No pictures belong in the result; set down exactly the lines from the one containing "Task: Open the Auto Sync dropdown" through the final line of the listing, and nothing more.
*** Opening of Provided data ***
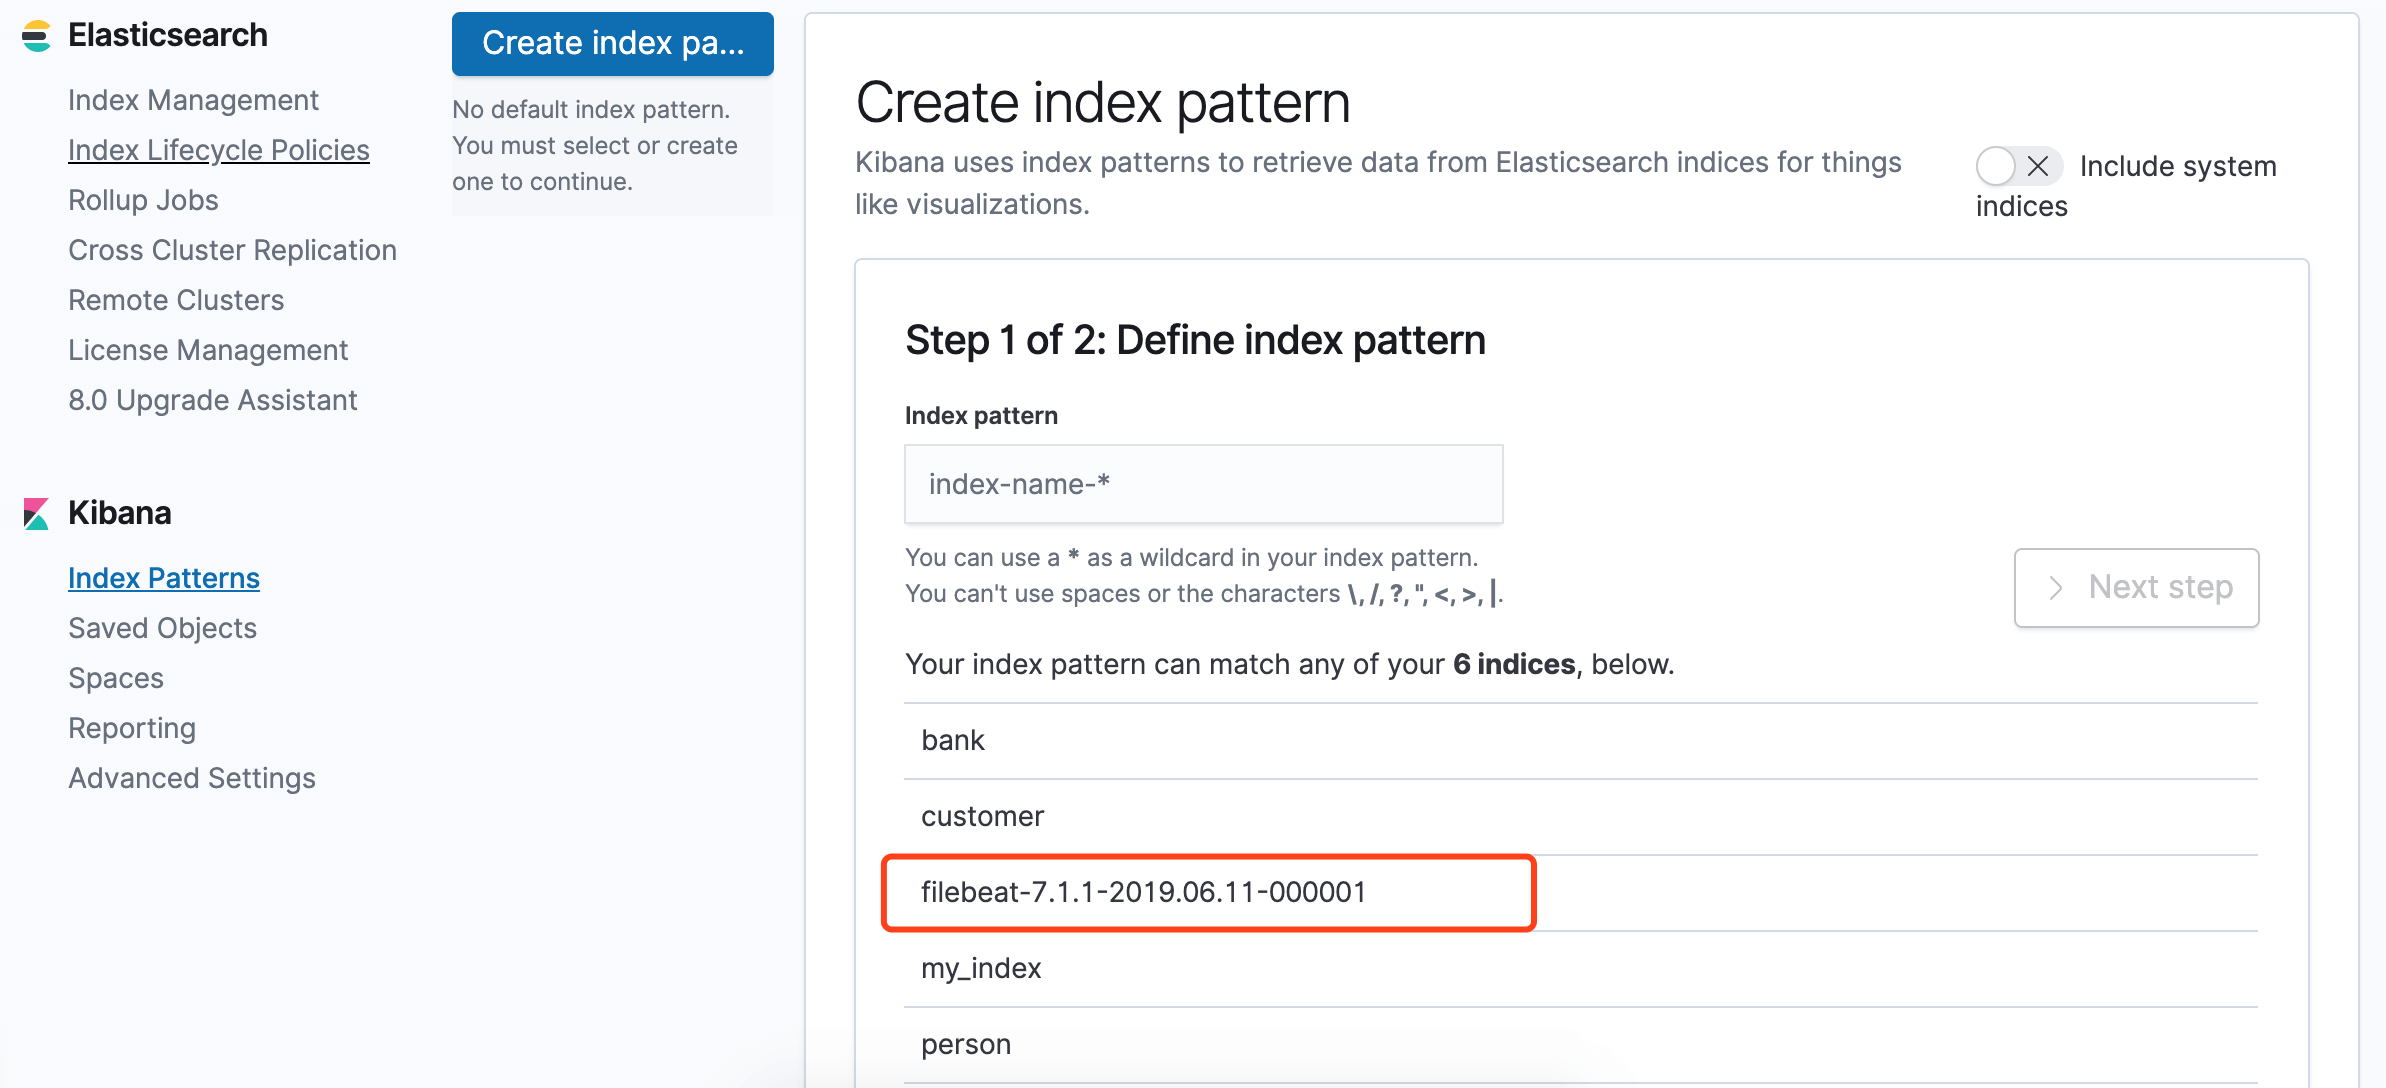Image resolution: width=2386 pixels, height=1088 pixels.
Task: Open Index Management in sidebar
Action: coord(193,100)
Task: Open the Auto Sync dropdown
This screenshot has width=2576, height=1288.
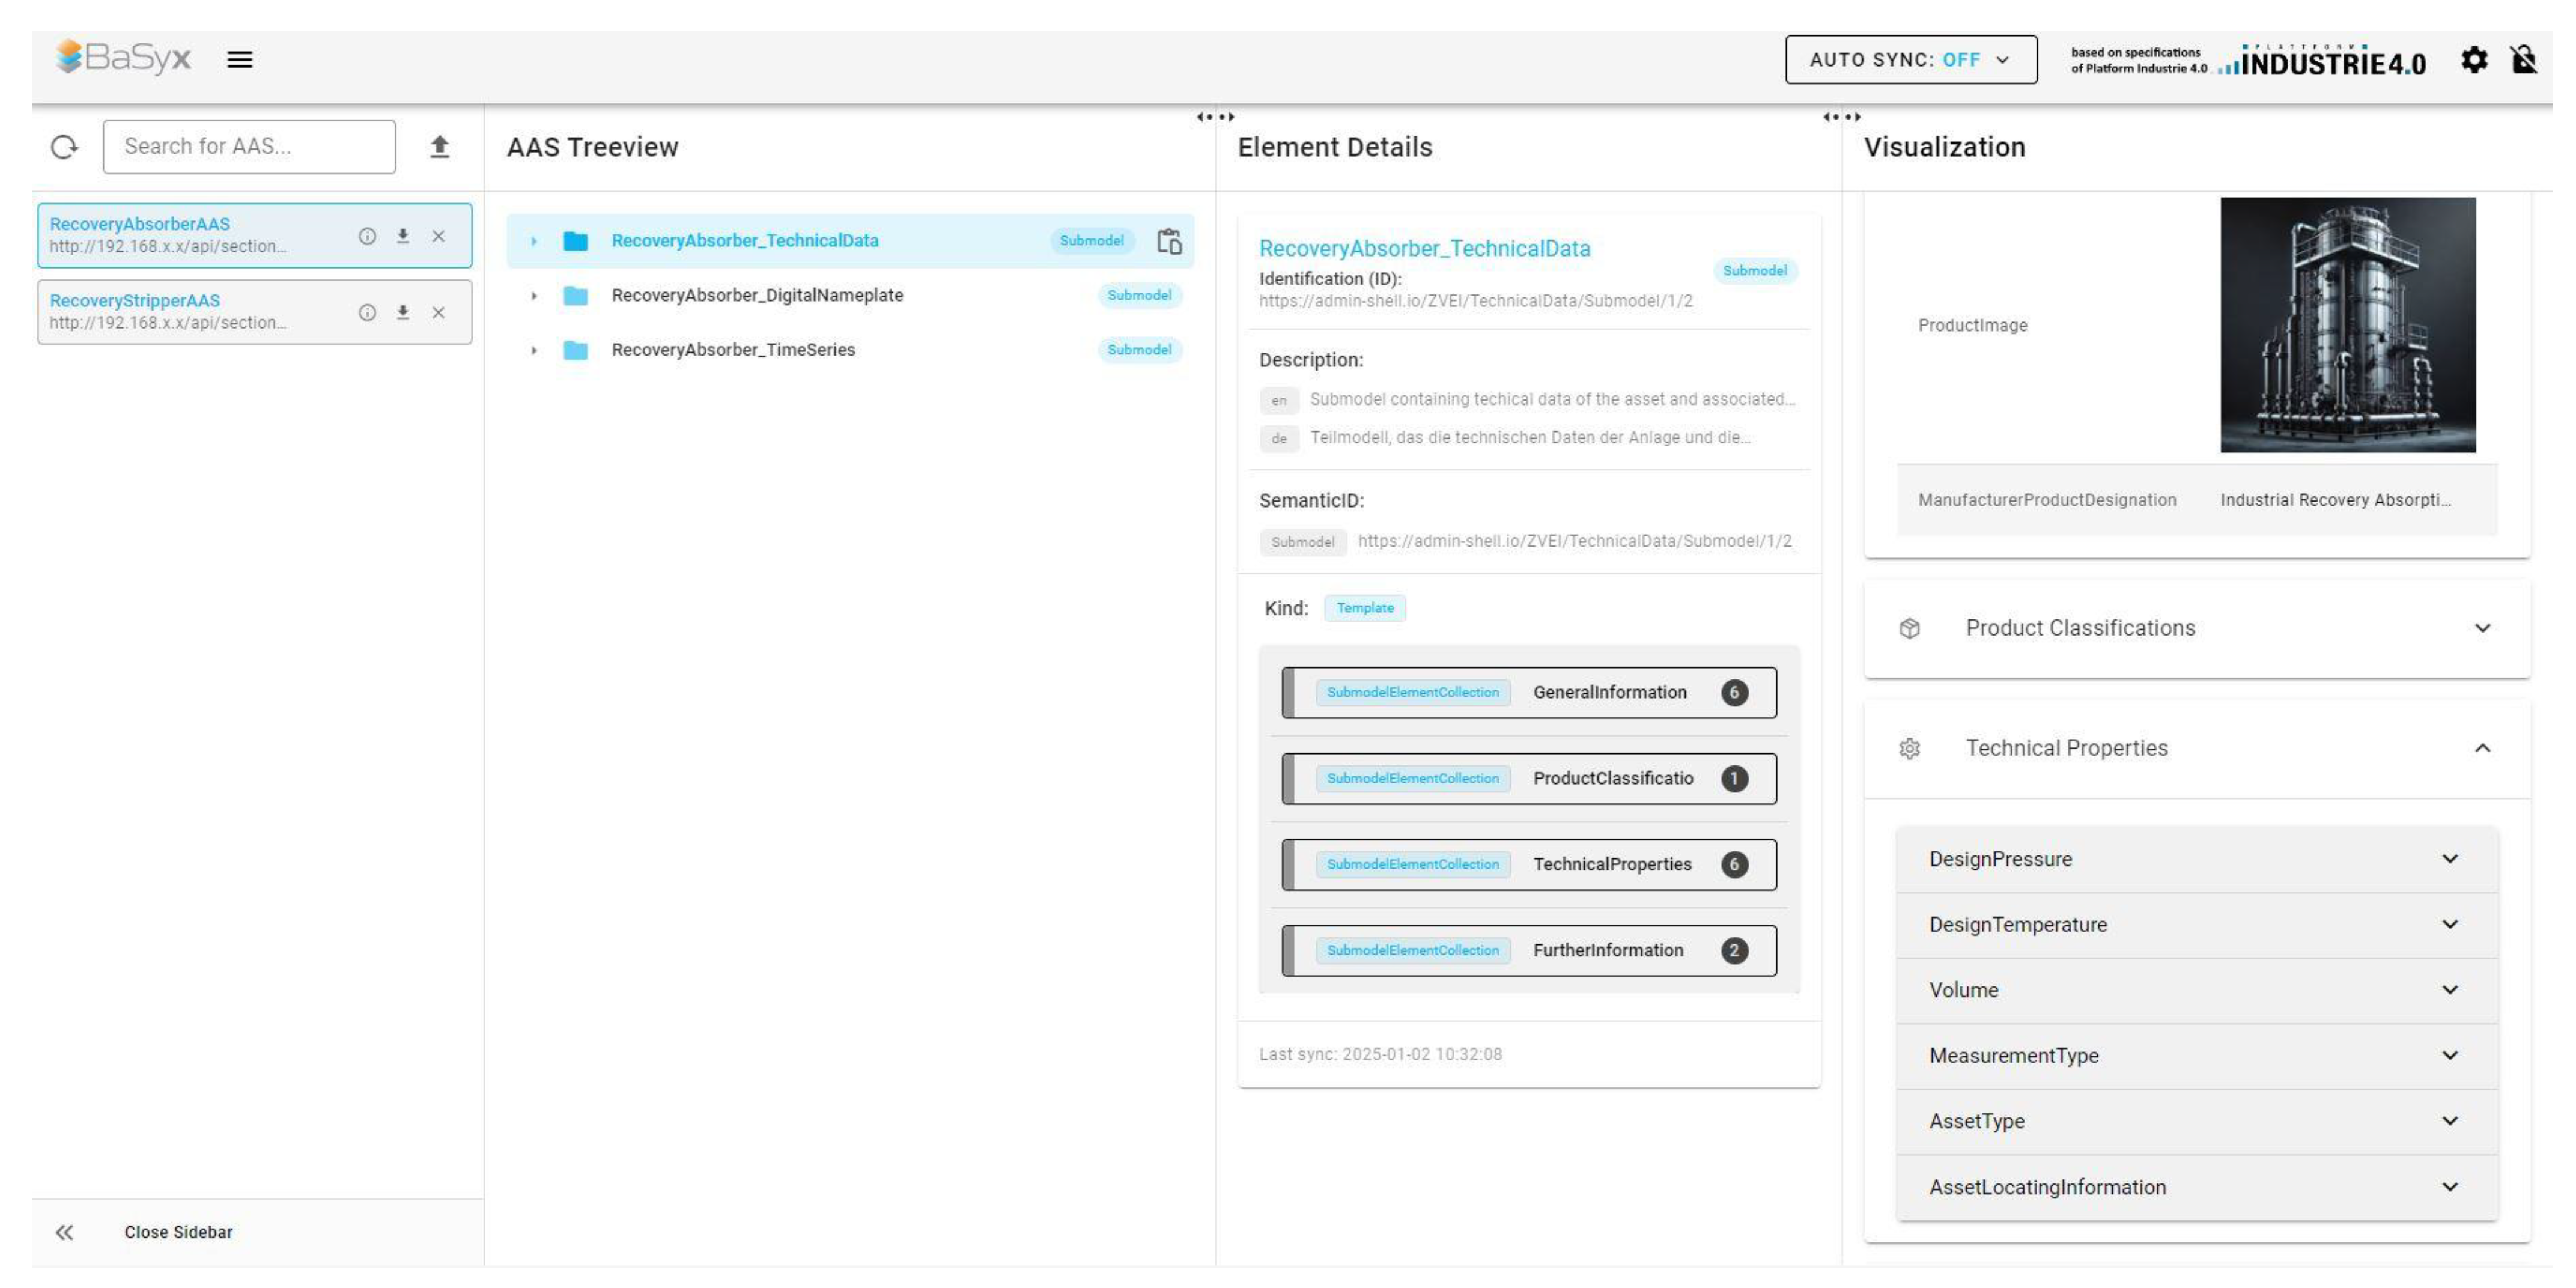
*** Close of Provided data ***
◆ Output for this task:
Task: Open the Auto Sync dropdown
This screenshot has width=2576, height=1288.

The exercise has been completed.